Dziś dzień, w którym zapełniają się kościoły. Księża mają pełne ręce roboty posypując głowy ludzi popiołem i przypominając, że kresem naszej ziemskiej wędrówki jest śmierć. Na co dzień chcielibyśmy o tym nie pamiętać, żyjąc jakby Boga nie było.

Dzisiejsza liturgia godzin, słowami proroka Izajasza, przypomina o istocie tego okresu. Nie można zmarnować Wielkiego Postu, tak, aby był tylko czasem zewnętrznych znaków pobożnościowych. Nie chodzi przecież o dietę czy chodzenie ze zwieszoną głową.

Kluczowe jest, aby ten czas rzeczywiście wykorzystać, aby nawrócić się do Boga. Zmienić swoje życie. Czynić konkretne dzieła miłosierdzia. Działać w końcu, a nie rozważać, polemizować, mówić. To też okres, w którym możemy uciec od swoich zniewoleń i spraw, które przesłaniają nam Boga. 

Nawrócenie jest łaską. Inicjatywa zawsze pierwsza przychodzi od Boga, który wzywa swoim Słowem do siebie. Lepiej o tym pamiętać, gdy znowu popadniemy w pelagianizm i będziemy wszystko próbowali robić po swojemu, wyłącznie własnymi siłami.

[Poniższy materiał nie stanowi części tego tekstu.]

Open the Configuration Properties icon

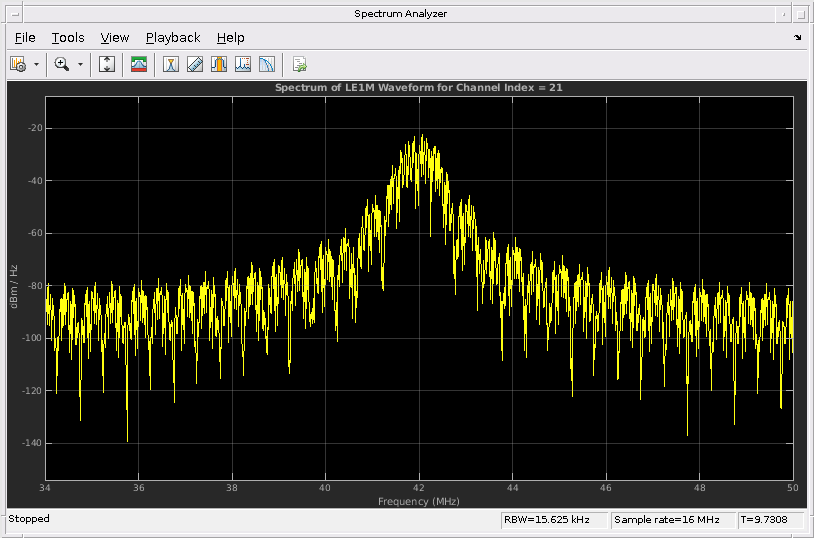[18, 64]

Gdzieś wyczytałem, że poganie podejmują postanowienia 1 stycznia, a chrześcijanie w Środę Popielcową, zwykle z tym samym skutkiem.

Warto więc na serio potraktować ten czas, jakby był ostatnim. Jeśli mamy taką postawę: uczciwości, stawania w prawdzie wobec swojej grzeszności, pokory, posłuszeństwa - możemy ufać, że tym razem nam się powiedzie.